Cercare di riconoscere i codici dietro gli abiti e i gesti. Curiosare tra gli accessori : quelli portati con cura, poche volte, e quelli ormai logori, agendine stropicciate, braccialetti incrinati, portafogli grinzosi, più o meno tutti all’origine di un gesto ripetuto a intervalli regolari, come una firma personale allo scorrere del tempo, alla noia del tragitto, al ritmo nelle cuffie.
Già… I lettori MP3… I pollici sembrano sirene ululanti di un’ambulanza del Pronto Soccorso Emozionale, nel loro spasmodico roteare e cliccare, alla ricerca del titolo o dell’autore adatto all’umore, al ricordo, al sogno, all’atmosfera, al sapore del momento.

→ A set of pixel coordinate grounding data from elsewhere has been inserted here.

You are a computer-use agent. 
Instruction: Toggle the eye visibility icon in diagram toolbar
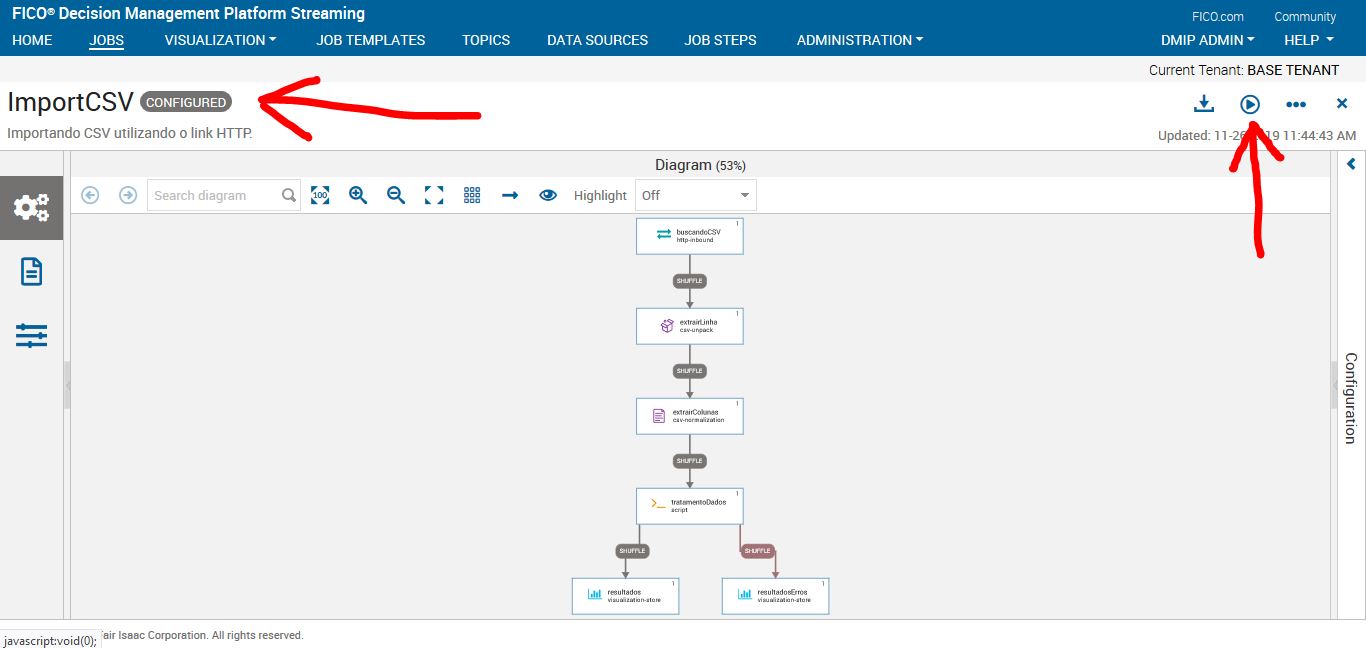pos(548,195)

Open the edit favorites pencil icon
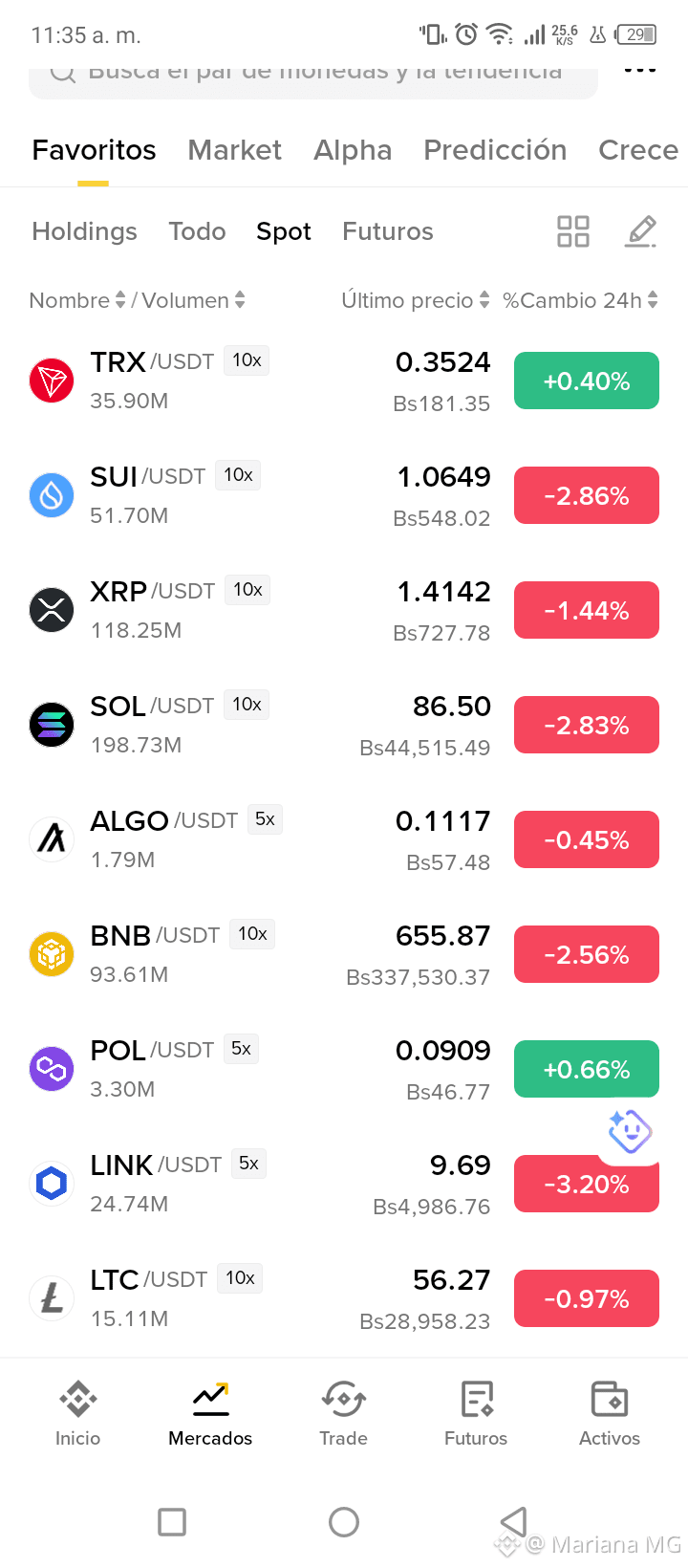(x=641, y=231)
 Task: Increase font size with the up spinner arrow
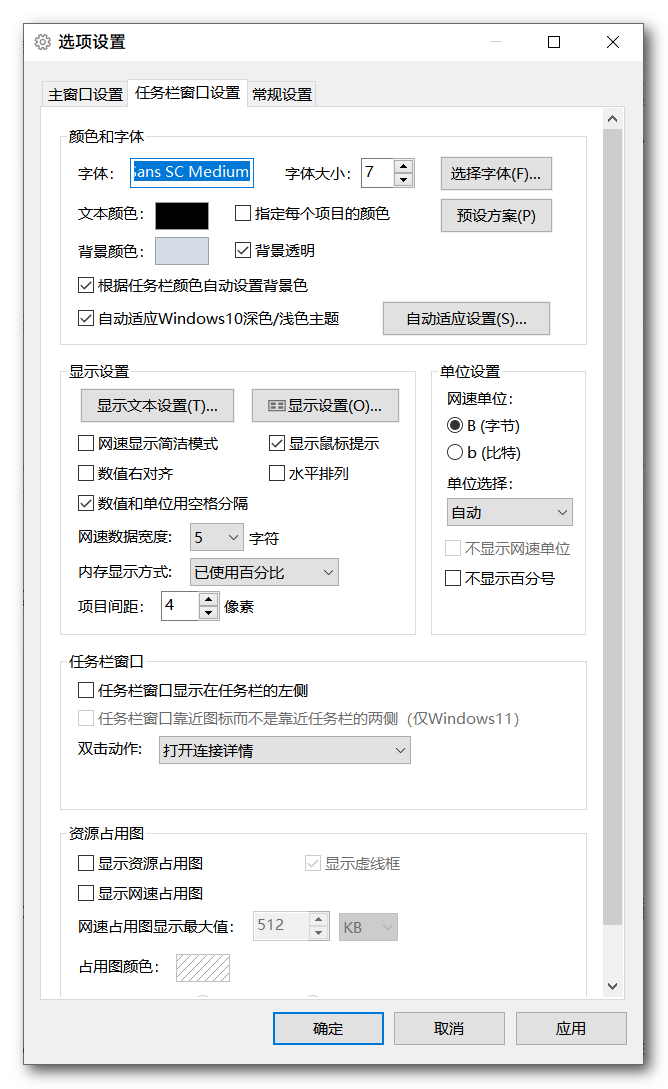pyautogui.click(x=403, y=166)
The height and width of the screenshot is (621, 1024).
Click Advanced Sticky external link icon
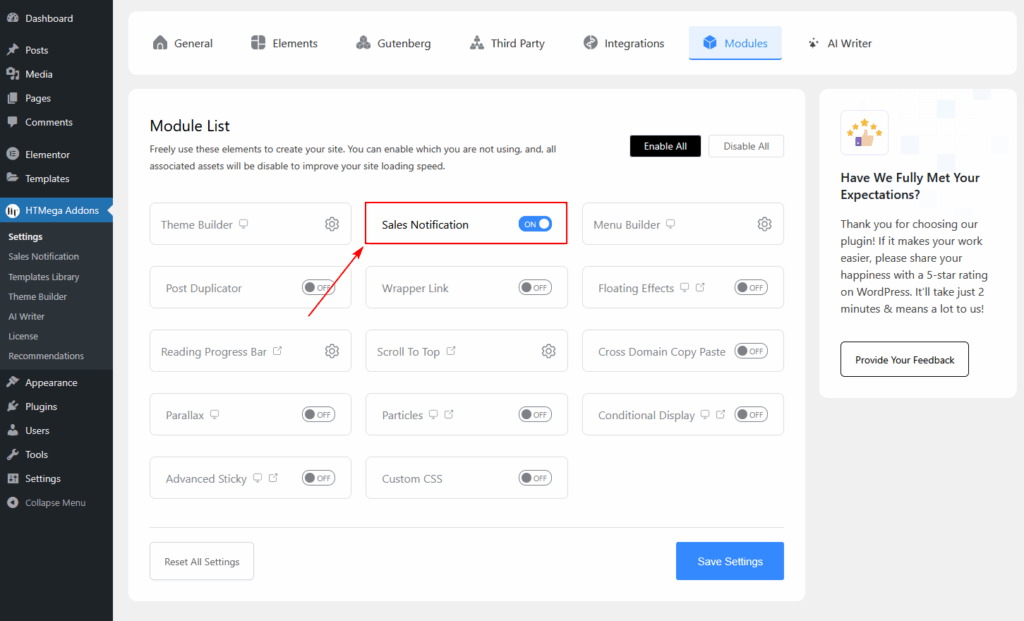[x=272, y=478]
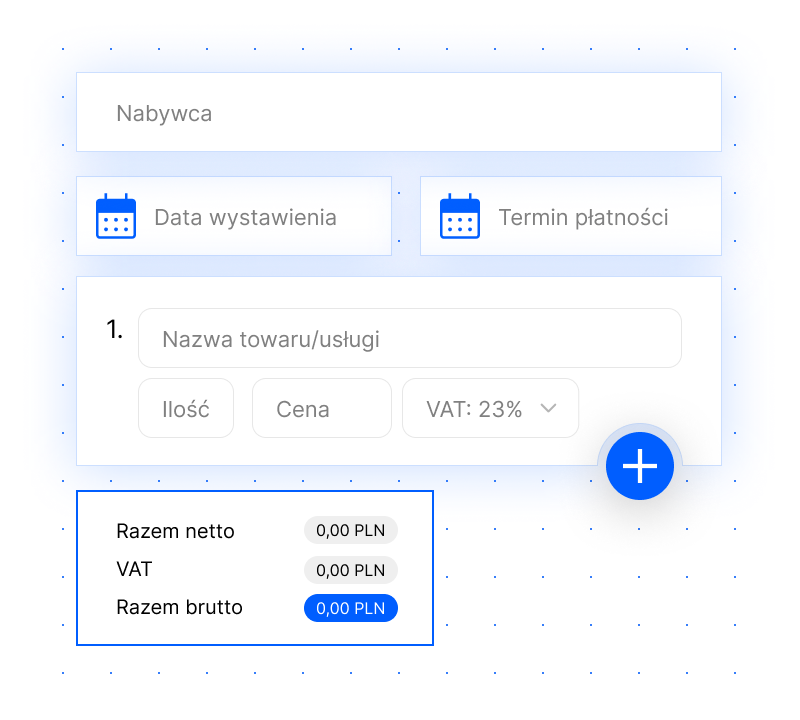
Task: Click the calendar icon beside Data wystawienia
Action: coord(115,216)
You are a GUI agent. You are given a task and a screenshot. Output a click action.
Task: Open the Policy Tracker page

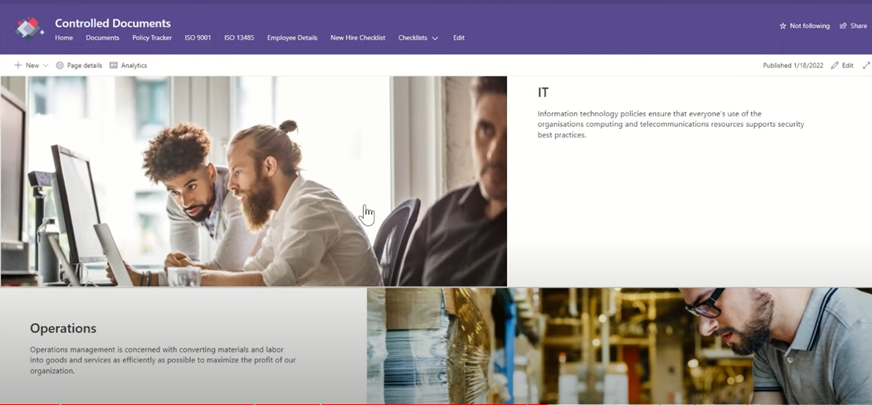(x=152, y=38)
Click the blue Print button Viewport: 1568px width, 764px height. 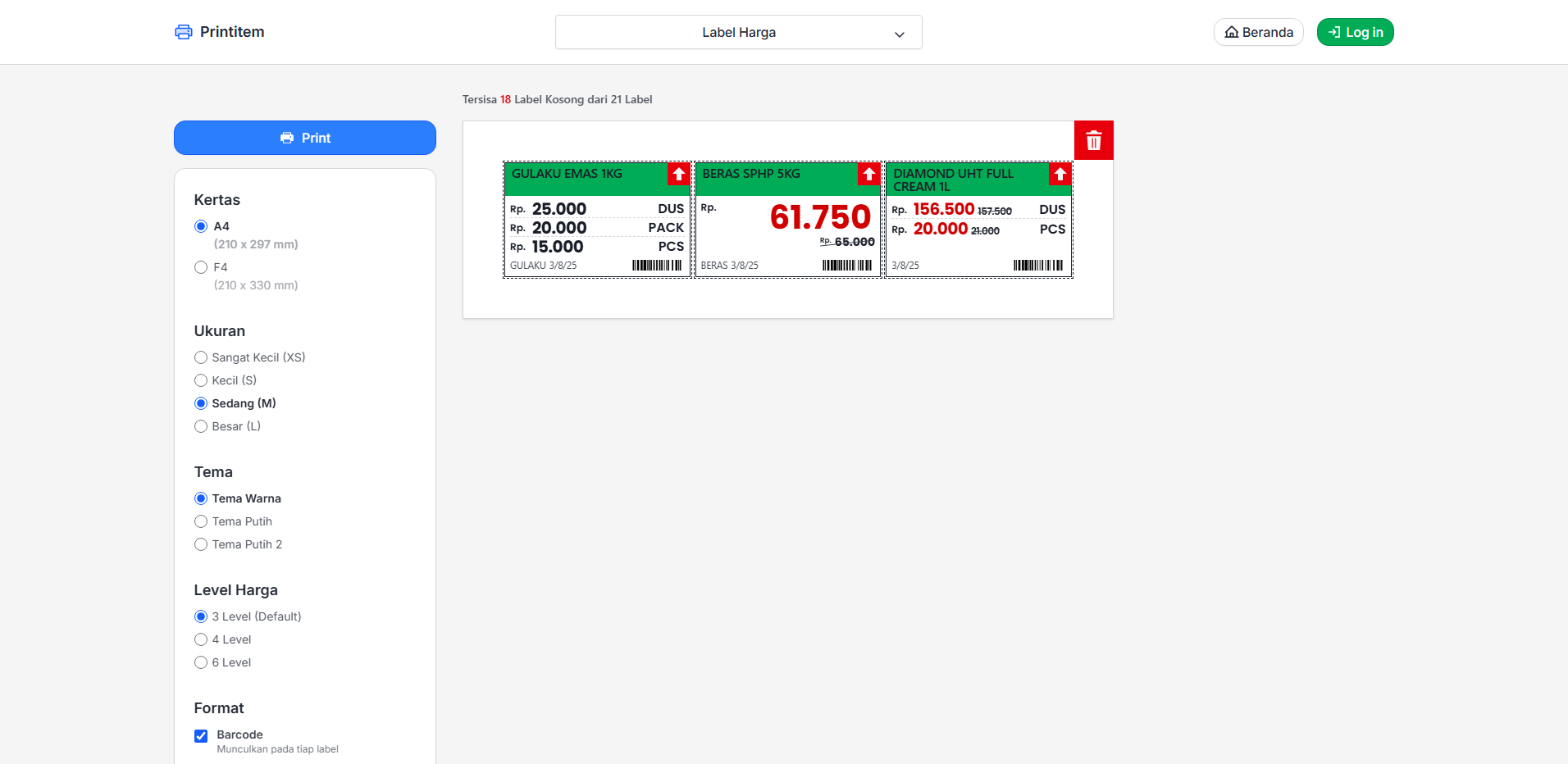[x=305, y=138]
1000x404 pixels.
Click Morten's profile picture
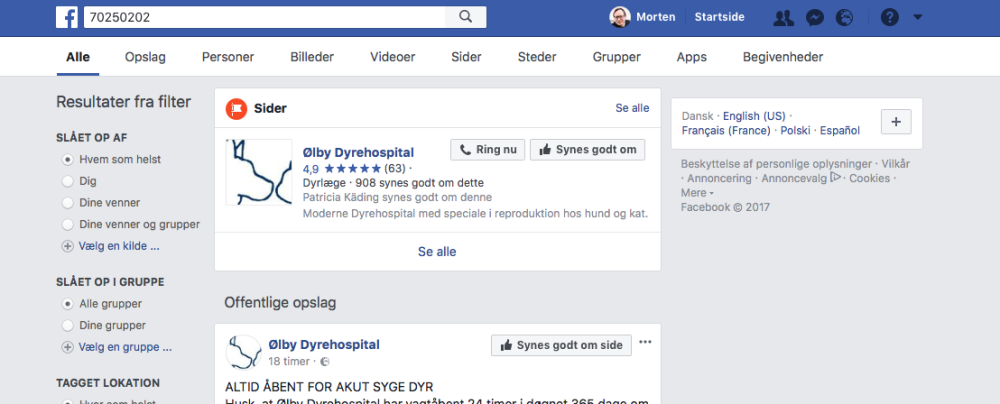tap(621, 17)
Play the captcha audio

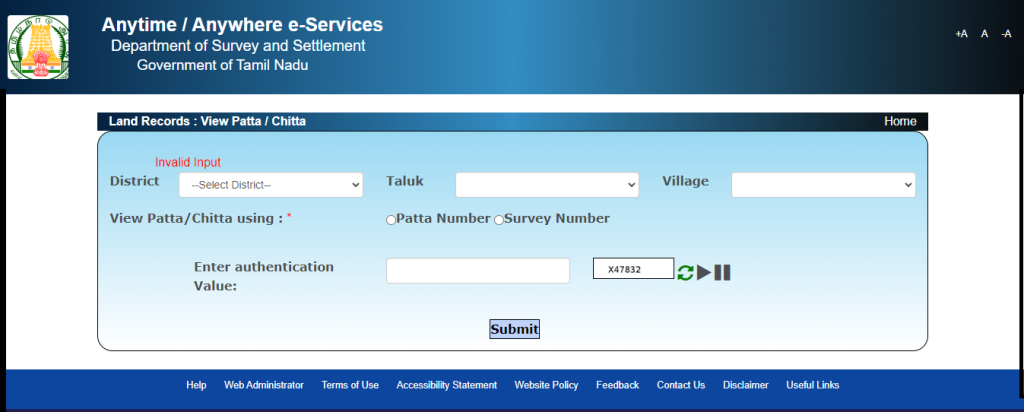(x=704, y=272)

Cosa darei per sapere cosa ascoltano, cosa pensano, cosa cercano, quei volti bellissimi nella loro sfavillante stanchezza, quegli occhi dalle sfumature verdi, azzurre, castane, grigie. Truccati, spenti, socchiusi… Occhi indifferenti, persi chissà dove, sognanti, freddi, velati di nostalgia… Occhi cattivi… Occhi supplicanti… Occhi innamorati, immobili nella contemplazione del volto che li accompagna. Occhi infantilmente spalancati di fronte a quel via vai di ordinaria bizzarria. Occhi distratti, occhi in fuga, occhi indispettiti, occhi divertiti dagli sms, occhi di figli in carrozzina e di orgogliosi genitori stremati. Occhi seminascosti da capelli mossi dal vento…
Centinaia di migliaia di occhi che guardano e forse non vedono, centinaia di migliaia di orecchie che ascoltano e forse non sentono la vita che palpita nelle mattonelle dissestate e traballanti fatte apposta per far inciampare i predestinati ad incontrarsi, nei bassorilievi incrostati ed erosi dal vento e dalla pioggia, anneriti dal traffico, umiliati dai piccioni. Il ritmo della città, di sera, è lo scorrere del fiume delle luci rosse e bianche dei serpenti di auto, la sua vis comica sta negli sguardi dei fotografi che guardano gli schermi LCD delle digitali tascabili. E allora, come non comprendere i vampiri di fronte a bellissimi colli scoperti dalle capigliature raccolte sulla nuca con una cannuccia di bambù?
Perdonatemi, non c’è nulla di più bello e sconvolgente di una donna che ti sorride. Questa città mi ha sorriso, ed io non capisco più niente.